Not a shred of snark or hint in that question. I'm just curious in ya'll's perspective on this.
Put another way, when the tides run so strong in one direction, is it even POSSIBLE to report in a balanced manner without looking like a crank out to spoil the party?
Listened to a fascinating discussion about this on POTUS not long ago. The upshot: it's new territory and no one is really clear.
Oh! And in case anyone is thinking I'm thinking nonsense like Rev. Wright, try this as a litmus.

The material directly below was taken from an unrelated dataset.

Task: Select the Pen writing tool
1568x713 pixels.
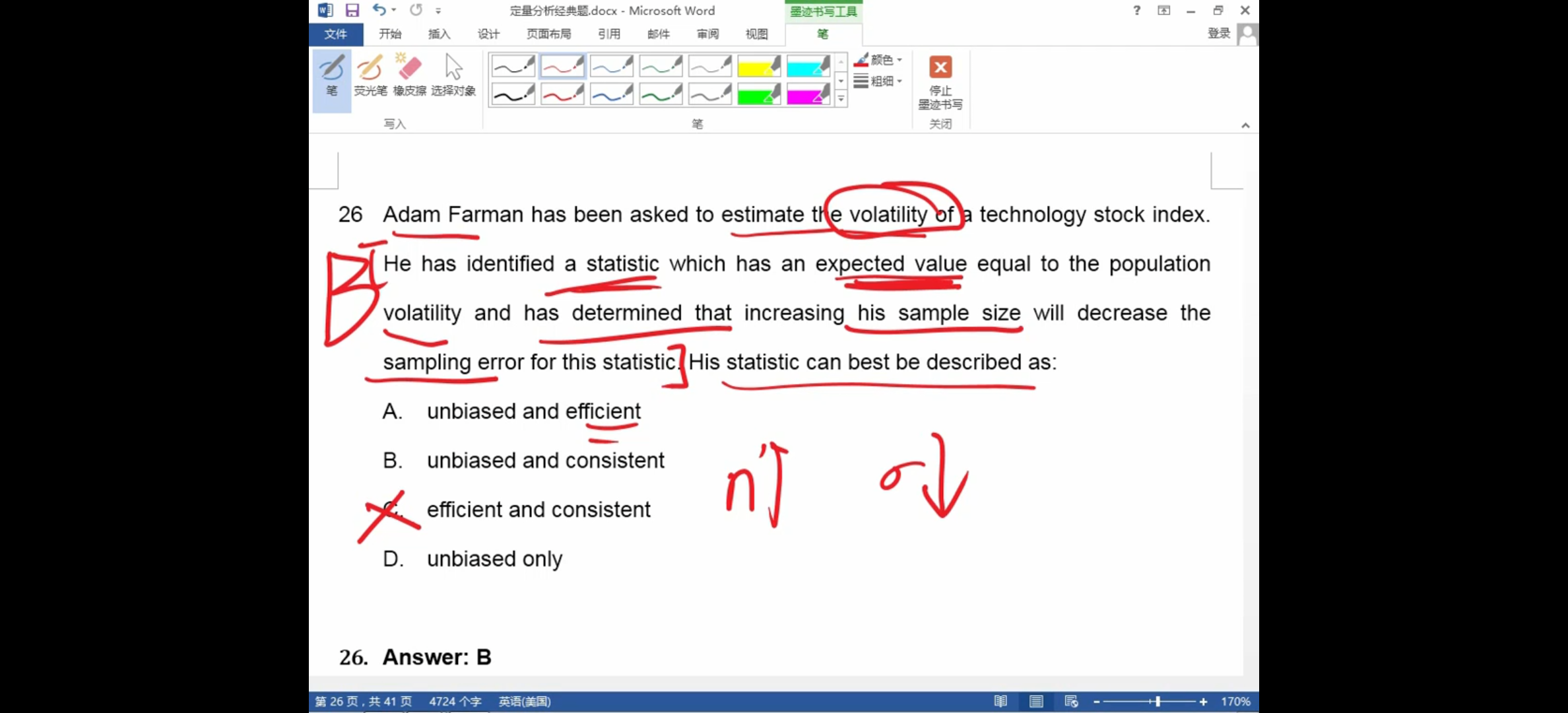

I'm thinking about the SC primary, when the Obama folk wildly fanned the fans on the race issue and the only, ONLY national reporter who dared even touch it was the late Tim Russert, who elicited a promise from BO himself to stop doing it during that debate while he waived the four pages of e-mails from the Obama camp as evidence.
I got (some of) the same e-mails, and they were, frankly, outrageous. If we recall, it all landed on Bill Clinton's head.
How would you have approached that? Is it reportable to you? That a black man running for President, and gave a speech on race, was in fact having his folk dealing from the bottom of the deck an issue the country should know? If yes, why. If no, same question.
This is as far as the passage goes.